= Bolinda Publishing =

Australian publishing house

Bolinda Publishing, based in Melbourne, Australia, is a publisher of audiobooks in collaboration with book publishers, including ABC, HarperCollins, Penguin, and Pushkin Press.

==History==
Founded in 1986 Tullamarine, Victoria, Bolinda began as Australian Large Print Audio and Video Pty Ltd, supplying public libraries with large print format (Bolinda Press) of popular books and spoken word on compact cassettes (Bolinda Audio). They since opened offices in England, America and New Zealand.

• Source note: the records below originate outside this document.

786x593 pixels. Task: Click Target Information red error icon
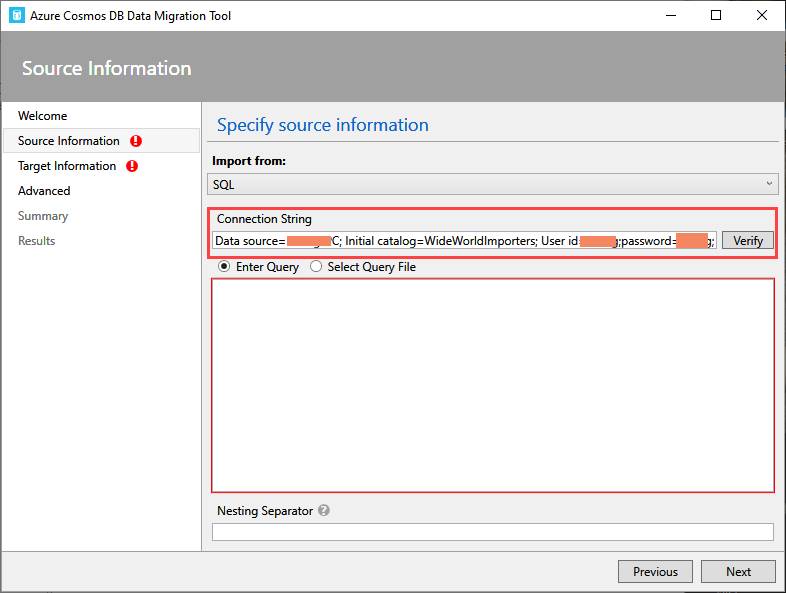coord(132,166)
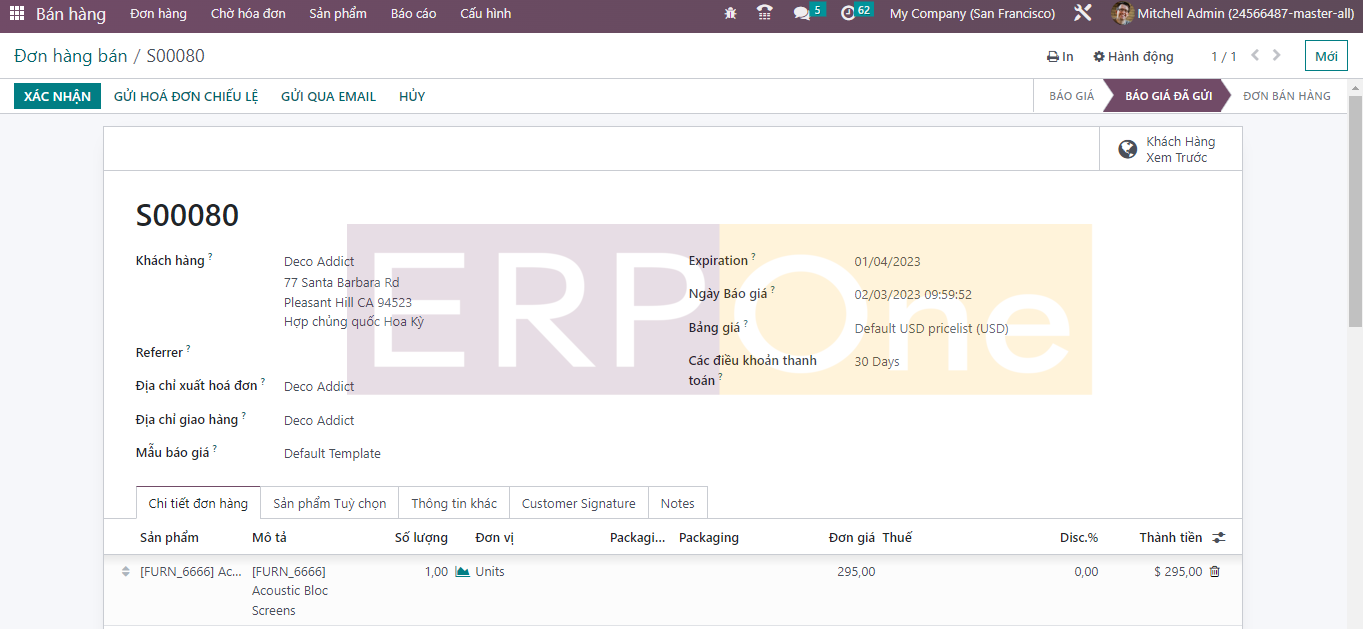Open My Company (San Francisco) switcher

point(972,14)
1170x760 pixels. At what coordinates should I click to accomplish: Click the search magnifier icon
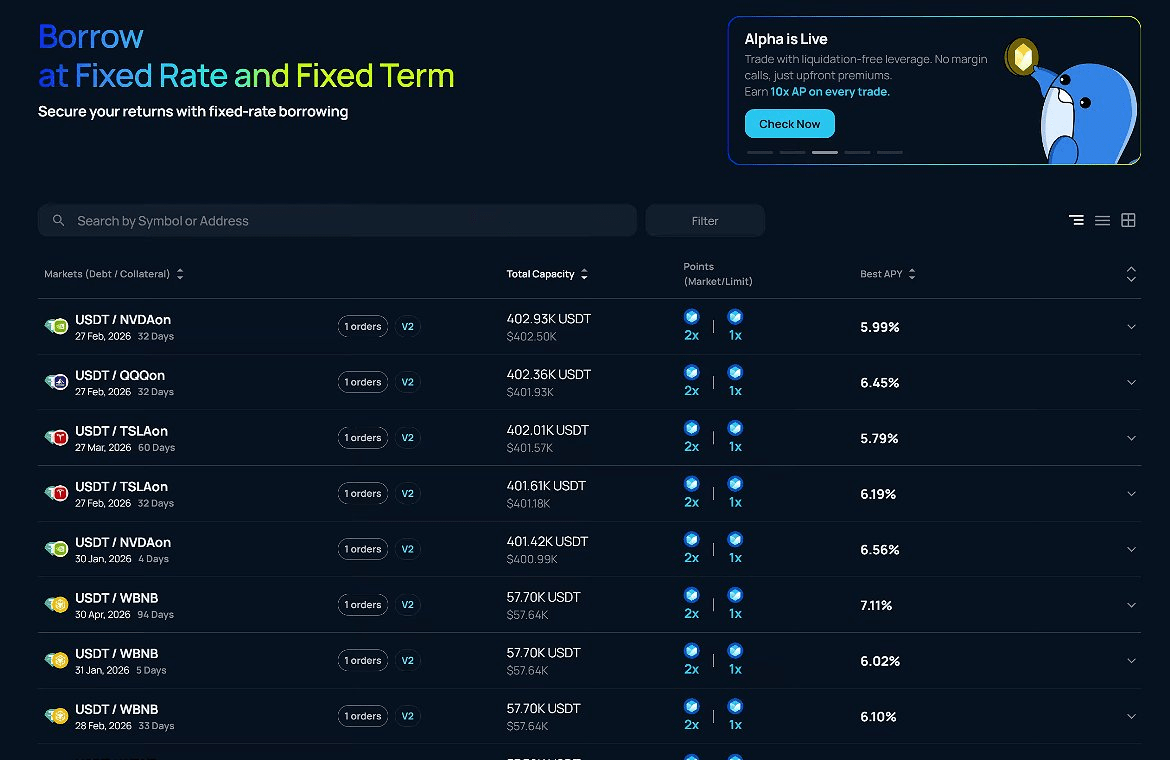click(x=59, y=220)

Readers have included Dylan Alcott reading his memoir Able: Gold Medals, Grand Slams and Smashing Glass Ceilings, Peter Combe reading classic fairy stories for children, Ruby Rees reading Erich Kästner's 1949 German children's novel The Parent Trap, and Tim Winton, for his own stories.

==Recognition==
In 2011 Bolinda was shortlisted for the Australian Book Industry Awards in the category "Small Publisher of the Year"

Awards
- AudioFile magazine's Earphones Award for Jim Daly's narration of Morris West's "The Lovers"
- Audie Award for Audiobook of the Year in 2016 for The Water Diviner, read by Jack Thompson.
Audie Awards are bestowed by the Audio Publishers Association in a great number of categories. Others in which Bolinda have been successful are: Autobiography or Memoir, Best Male Narrator, Business and Personal Development, Faith-Based Fiction and Nonfiction, Fiction, Literary Fiction or Classics, Middle Grade Title, Mystery, Narration by the Author, Original Work, Short Stories or Collections, Thriller or Suspense, Young Adult Title, Young Listeners' Title.